EXERCISE DETAILS: In the entries below, find each line bearing the string "will" and copy it.

┌──

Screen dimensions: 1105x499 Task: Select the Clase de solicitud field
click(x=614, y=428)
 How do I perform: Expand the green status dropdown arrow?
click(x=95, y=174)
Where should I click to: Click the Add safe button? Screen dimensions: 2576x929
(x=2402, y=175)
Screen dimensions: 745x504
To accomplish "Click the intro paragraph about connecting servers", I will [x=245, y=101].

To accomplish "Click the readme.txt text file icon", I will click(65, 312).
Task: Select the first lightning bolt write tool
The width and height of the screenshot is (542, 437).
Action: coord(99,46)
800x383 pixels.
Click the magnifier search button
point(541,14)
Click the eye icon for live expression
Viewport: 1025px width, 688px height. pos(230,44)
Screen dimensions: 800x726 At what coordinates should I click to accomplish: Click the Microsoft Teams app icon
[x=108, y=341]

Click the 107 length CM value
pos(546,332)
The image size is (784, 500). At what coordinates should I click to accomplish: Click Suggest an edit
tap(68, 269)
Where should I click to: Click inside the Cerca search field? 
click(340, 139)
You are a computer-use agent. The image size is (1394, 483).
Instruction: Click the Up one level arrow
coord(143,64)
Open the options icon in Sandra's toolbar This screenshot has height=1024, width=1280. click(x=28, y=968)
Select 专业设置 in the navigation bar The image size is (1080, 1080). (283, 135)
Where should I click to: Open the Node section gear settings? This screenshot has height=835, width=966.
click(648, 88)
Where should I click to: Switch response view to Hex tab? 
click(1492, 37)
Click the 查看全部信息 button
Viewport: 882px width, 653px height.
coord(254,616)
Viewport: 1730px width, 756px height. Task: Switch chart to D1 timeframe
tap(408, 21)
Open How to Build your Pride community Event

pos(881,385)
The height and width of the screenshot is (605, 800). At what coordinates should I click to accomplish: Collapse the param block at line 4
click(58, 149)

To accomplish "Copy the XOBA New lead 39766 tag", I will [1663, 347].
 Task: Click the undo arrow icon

└──

YOUR SOLUTION:
To accomplish "Click the intro paragraph about connecting servers", I will [x=245, y=101].
To accomplish "Click the readme.txt text file icon", I will click(65, 312).
To accomplish "Copy the XOBA New lead 39766 tag", I will [1663, 347].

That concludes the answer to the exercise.